Discípulo impaciente

Após uma exaustiva sessão matinal de orações no mosteiro de Piedra, o noviço perguntou ao abade:

‒ Todas estas orações que o senhor nos ensina, fazem com que Deus se aproxime de nós?

‒ Vou responder-lhe com outra pergunta - disse o abade. Todas estas orações que você reza irão fazer o sol nascer amanhã? Claro que não! O sol nasce porque obedece a uma lei universal! Então, esta é a resposta à sua pergunta. Deus está perto de nós, independentemente das preces que fazemos.

O noviço revoltou-se:

‒ O senhor quer dizer que as nossas orações são inúteis?

‒ Absolutamente. Se você não acorda cedo, nunca conseguirá ver o sol nascendo. Se você não reza, embora Deus esteja sempre perto, você nunca conseguirá notar Sua presença.

Há uma mulher...

Há uma mulher que tem algo de Deus, pela imensidão do seu amor, e muito de anjo, pela incansável solicitude dos seus cuidados; uma mulher que, sendo jovem, tem a reflexão de uma anciã e, na velhice, trabalha com o vigor da juventude; Uma mulher, que, se é ignorante, descobre os segredos da vida com mais acerto que um sábio, e, se é instruída, se acomoda à simplicidade das crianças; uma mulher que, sendo pobre, se satisfaz com a felicidade daquele que a ama e, sendo rica, daria com gosto os eu tesouro para em seu coração não sofrer a ferida da ingratidão; uma mulher que, sendo vigorosa, treme com o gemido de um pequenino e, sendo débil, assume, às vezes, a bravura de um leão; uma mulher que enquanto viva, não a sabemos estimar, porque a seu lado todas as dores se esquecem, mas, depois de morta, daríamos tudo o que somos e tudo o que temos para a ver de novo um só instante, para receber dela um só abraço, para escutar uma só palavra dos seus lábios.
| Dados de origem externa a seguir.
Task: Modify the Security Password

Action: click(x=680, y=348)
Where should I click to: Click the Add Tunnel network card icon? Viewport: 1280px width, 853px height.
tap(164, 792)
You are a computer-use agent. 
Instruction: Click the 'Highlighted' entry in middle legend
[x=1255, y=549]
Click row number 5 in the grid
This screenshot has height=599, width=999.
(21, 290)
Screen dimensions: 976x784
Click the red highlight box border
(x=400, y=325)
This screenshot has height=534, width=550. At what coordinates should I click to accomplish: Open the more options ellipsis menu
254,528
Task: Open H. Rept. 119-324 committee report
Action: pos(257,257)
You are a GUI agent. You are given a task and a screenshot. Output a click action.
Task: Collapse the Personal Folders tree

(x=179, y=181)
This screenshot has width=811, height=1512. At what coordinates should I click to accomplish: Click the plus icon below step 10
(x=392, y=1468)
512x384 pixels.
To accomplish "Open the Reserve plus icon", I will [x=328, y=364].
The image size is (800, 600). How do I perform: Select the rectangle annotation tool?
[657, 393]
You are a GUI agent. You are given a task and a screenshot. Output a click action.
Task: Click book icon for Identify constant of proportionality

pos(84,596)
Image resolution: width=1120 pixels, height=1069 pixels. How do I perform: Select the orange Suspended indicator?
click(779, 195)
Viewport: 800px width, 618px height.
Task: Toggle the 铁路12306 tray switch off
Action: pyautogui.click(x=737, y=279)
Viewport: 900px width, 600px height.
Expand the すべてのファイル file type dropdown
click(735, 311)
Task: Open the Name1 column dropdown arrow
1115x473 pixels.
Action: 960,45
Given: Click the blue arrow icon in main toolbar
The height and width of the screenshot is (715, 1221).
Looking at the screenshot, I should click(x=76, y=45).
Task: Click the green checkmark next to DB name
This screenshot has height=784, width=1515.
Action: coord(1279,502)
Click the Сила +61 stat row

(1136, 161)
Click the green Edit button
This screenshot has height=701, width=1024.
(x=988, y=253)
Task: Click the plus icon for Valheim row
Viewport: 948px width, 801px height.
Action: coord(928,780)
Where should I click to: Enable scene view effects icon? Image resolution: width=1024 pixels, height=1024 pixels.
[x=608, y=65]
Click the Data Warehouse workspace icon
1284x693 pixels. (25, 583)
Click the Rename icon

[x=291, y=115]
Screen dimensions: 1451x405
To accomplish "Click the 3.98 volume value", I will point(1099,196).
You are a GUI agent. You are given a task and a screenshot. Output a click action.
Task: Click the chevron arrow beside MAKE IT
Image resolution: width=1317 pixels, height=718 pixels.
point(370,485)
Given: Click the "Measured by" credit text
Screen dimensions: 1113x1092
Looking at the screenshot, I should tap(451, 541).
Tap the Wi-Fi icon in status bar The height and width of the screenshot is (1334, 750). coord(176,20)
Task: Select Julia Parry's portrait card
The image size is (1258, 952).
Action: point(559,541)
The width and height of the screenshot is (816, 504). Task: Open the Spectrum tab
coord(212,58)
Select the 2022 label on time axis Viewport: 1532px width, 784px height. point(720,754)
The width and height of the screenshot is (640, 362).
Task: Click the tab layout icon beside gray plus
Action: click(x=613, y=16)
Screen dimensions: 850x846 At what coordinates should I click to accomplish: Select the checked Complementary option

Dessa mulher não me exijais o nome, se não quereis que cubra de lágrimas o vosso álbum, porque já a vi passar no meu caminho.

Quando crescerem os vossos filhos, lede-lhes esta página, e eles, cobrindo de beijos a vossa face, vos dirão que humilde peregrino, em paga da suntuosa hospedagem recebida deixou aqui, para vós e para eles, um esboço do retrato de Mãe!